(with apologies to Arthur Rimbaud and T.E. Eliot)
The pale Man trudges along by the flowery paths
Dressed in mourning, a cigar between his teeth:
The pale Man recalls the corridors of Canberra
– and sometimes his lustreless eye becomes keen…
For the bullhorn user is drunk with his 250 year orgy!
He said to himself: “I shall blow Liberty out
Very neatly, as if it were a candle!”
Liberty lives again! His back is broken!
He has been forsaken Ah! What word trembles on
His silent lips? What regret does he feel?
We shall never know. The pale Man’s eye is dead.
He is thinking, perhaps, of the raw distant laughter,
The “O-wa, Te-na, Si-am” roar that put him out of joint,
– And watching, rising from his burning cigar,
As he used to on evenings at the lake, a thin wreath of smoke.
***
A new room atop a shining hill we have built,
In which to assuage our tyranny of guilt.

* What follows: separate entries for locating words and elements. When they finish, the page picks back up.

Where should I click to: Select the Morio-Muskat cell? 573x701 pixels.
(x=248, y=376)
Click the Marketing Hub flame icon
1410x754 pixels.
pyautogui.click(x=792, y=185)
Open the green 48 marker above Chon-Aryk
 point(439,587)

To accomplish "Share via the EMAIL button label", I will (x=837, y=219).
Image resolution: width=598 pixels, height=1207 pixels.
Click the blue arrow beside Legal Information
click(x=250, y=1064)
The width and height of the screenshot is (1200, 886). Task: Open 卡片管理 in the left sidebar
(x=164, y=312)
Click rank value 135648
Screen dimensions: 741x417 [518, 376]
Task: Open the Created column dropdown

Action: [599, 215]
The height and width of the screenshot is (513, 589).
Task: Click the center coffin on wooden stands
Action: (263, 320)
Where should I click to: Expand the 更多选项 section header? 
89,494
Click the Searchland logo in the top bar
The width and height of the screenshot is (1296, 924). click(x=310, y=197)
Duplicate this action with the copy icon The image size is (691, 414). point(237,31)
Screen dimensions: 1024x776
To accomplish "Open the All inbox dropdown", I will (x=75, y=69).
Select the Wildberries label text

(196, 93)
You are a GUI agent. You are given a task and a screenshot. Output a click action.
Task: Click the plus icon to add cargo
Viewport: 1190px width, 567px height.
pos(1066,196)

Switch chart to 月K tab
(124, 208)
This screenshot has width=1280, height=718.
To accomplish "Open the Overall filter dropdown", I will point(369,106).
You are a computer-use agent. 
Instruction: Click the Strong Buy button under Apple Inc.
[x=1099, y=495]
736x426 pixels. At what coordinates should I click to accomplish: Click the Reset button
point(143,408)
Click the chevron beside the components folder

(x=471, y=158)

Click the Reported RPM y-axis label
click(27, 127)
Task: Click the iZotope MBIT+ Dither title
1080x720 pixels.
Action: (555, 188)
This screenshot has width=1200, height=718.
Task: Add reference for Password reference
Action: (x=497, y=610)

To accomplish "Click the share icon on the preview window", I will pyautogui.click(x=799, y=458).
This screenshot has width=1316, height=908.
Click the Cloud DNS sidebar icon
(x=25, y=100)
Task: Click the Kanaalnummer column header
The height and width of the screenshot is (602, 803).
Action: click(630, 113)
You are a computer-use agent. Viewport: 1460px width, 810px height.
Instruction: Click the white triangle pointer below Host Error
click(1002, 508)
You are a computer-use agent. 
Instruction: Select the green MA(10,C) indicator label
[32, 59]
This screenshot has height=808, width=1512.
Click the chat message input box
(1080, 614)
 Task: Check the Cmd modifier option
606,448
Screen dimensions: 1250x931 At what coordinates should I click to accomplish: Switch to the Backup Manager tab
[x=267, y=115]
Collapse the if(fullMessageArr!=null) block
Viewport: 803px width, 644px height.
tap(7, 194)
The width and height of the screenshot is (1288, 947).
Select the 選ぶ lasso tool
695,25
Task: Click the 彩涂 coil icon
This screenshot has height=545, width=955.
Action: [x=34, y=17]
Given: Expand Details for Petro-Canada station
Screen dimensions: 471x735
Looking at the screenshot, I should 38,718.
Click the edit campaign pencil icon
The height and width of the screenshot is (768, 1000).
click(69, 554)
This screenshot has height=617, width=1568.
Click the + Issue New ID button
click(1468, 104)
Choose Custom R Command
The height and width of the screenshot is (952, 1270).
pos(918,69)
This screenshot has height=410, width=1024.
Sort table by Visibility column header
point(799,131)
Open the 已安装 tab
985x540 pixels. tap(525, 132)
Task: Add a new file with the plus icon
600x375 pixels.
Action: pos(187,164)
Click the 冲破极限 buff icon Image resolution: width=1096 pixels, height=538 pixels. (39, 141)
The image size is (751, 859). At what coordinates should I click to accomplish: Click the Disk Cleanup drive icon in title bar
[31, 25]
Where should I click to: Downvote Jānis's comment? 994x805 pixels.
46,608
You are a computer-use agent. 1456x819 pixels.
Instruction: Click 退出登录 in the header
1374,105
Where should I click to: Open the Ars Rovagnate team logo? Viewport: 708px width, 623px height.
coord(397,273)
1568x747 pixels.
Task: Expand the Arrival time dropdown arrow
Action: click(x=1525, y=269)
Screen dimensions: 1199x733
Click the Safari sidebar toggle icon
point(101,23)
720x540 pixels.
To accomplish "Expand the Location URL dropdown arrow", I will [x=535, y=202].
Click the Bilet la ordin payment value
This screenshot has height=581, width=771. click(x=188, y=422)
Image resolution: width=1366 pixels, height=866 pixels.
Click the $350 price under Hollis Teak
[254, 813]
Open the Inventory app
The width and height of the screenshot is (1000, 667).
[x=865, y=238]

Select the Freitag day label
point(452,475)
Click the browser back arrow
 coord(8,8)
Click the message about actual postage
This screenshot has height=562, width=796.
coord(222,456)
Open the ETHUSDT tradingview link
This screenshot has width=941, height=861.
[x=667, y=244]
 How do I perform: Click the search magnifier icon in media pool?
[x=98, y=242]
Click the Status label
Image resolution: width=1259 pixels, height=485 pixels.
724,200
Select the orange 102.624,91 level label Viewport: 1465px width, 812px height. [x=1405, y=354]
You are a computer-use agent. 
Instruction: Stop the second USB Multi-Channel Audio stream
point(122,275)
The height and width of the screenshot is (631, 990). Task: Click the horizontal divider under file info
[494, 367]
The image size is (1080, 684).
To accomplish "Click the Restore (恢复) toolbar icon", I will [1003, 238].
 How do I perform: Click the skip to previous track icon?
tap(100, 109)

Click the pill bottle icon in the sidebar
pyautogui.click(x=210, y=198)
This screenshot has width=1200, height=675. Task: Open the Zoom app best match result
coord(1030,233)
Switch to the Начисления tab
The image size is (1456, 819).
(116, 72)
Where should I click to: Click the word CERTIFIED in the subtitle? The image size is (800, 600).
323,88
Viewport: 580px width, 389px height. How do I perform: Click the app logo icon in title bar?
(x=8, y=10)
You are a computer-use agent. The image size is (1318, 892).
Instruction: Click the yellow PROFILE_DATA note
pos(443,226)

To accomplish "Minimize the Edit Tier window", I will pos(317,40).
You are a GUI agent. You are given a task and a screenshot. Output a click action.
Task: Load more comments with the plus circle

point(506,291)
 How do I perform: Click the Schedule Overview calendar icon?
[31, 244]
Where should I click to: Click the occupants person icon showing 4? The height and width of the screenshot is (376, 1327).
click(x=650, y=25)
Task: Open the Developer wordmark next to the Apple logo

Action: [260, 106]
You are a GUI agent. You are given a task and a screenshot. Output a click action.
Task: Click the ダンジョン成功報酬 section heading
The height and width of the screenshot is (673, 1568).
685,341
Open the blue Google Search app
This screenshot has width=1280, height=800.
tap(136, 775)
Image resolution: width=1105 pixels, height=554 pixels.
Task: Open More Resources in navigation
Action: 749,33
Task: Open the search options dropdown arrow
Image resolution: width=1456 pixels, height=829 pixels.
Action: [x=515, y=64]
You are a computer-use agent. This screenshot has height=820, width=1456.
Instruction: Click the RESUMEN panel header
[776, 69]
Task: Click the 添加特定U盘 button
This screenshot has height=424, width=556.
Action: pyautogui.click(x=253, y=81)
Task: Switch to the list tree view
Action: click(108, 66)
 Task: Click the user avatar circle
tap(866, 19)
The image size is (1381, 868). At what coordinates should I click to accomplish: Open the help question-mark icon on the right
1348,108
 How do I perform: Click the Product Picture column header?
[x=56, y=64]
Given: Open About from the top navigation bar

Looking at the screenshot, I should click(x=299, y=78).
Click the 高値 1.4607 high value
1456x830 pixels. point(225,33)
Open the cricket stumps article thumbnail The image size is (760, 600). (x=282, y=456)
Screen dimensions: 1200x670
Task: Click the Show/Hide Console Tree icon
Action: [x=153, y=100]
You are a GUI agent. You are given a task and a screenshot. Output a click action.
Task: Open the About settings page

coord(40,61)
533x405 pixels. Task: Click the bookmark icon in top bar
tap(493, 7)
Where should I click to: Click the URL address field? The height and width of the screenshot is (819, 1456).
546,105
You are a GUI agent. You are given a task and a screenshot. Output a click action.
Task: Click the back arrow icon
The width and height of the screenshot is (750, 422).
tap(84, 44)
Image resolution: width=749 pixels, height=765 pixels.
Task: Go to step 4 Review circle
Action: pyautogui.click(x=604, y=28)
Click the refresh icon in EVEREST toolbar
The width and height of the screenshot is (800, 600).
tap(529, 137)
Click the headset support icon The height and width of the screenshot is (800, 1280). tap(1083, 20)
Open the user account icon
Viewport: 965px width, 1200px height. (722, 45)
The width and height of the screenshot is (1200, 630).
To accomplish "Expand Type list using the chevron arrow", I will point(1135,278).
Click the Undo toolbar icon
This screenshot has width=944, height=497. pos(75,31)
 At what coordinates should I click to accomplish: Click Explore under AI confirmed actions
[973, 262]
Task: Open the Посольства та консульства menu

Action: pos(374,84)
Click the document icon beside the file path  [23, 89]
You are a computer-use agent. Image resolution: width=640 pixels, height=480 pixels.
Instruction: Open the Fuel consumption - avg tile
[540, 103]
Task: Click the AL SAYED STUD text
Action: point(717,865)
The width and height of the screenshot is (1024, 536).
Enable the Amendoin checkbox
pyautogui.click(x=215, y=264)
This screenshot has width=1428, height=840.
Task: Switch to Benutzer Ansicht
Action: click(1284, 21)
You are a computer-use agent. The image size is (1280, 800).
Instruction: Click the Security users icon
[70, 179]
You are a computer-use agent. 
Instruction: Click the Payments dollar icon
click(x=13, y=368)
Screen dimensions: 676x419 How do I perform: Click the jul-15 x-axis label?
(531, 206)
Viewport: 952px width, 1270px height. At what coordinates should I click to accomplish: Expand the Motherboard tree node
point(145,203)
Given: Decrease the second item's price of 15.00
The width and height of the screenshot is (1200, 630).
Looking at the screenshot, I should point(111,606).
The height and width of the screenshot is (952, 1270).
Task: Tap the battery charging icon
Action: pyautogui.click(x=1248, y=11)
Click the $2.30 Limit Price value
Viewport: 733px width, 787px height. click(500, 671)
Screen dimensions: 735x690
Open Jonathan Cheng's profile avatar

In sweat and smoke, they have awoke,
When all is lost, at any cost, all will be glossed:
Lives will count out, a current under seas
And pale Man will succumb to swarms of bees.
La Voix shall ring to multi-coloured pale Man,
Linger in chambers coloured green and red;
Till quieter voices subside according to plan,
And fail to be heard or wake the dead.